In the tiny village called the Hostelerie are other interesting and remarkable portraits of Mary Magdalene. It was there we headed next, piling back into our rented minivan for the winding and beautiful drive up to the mountain of St Baume.

The Hostelerie is the base camp before the ascent to the grotto of Sainte Baume. There is a cafe, a gift shop and a small Dominican chapel where nuns come several times a day to pray to Mary Magdalene. In the chapel are a series of murals painted by an artist named Montenard. They depict a slender red headed woman standing at the edge of the sea talking to fishermen who are listening in a state of pure rapture. Another painting shows her in the wilderness with arms extended blessing a shepherd or farmer.

While the medieval legend insists on Magdalene as a fallen woman who spent her life repenting in the grotto, these images around St Maximen and St Baume depict another Magdalene, a woman of great courage, a teacher, alone, empowered by her own visions and life experience. This rendering of Mary Magdalene was not part of my Catholic education but surprisingly this view of her has been consistently held within the Dominican tradition since the 13th century. Susan Haskins told us she would be traveling on to Italy to document similar such images within the Dominican monasteries. And it was a Dominican ceremony we were about to witness next.

When we returned …

Mass was being said in the basilica of St Maximen and each of us was given a small white candle surrounded by a little blue and white paper lantern. Devotional Provencal singing began and, on cue, a group of men approached the carriage and placed yet another golden facemask over the skull. They hoisted her up and slowly carried her out of the church. The candles were lit and after an enthusiastic but long-winded speech by the mayor, the procession began snaking its way through the streets of St Maximin.

The endpoint of the procession was the convent and when we arrived, white robed nuns greeted all of us with high-spirited laughter. The carriage was carried into the courtyard of the convent and set down next to a large lit torch. Without much ado the facemask was yanked off to reveal once again the blackened skull.

“She” was welcomed as the honored guest. A series of speeches was directed to the skull. There was more singing, heart felt devotional singing and the nuns played sweet and haunting music on recorders.

Amidst the flickering candlelight, I kept looking and looking again. She seemed to be there, a fully present and authentic living energy. I looked around, slightly embarrassed . Everyone in our group had an expression of wonder and innocence on their faces.

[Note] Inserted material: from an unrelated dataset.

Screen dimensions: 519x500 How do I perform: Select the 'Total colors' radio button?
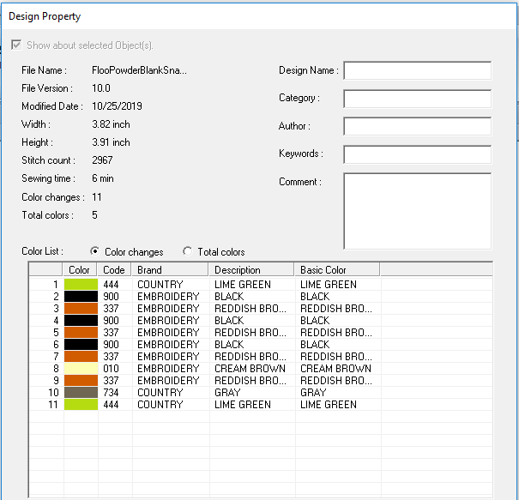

No matter that the Magdalene had long been dead. No matter that the skull may not have been hers. She was there. I thought I saw her row of stubby teeth open and close. She was smiling. I am sure of it.

I knew she knew … her time had come. Finally, after almost two thousand years, some of us, maybe many of us, were ready to acknowledge her as the brilliant and enlightened being she truly had been.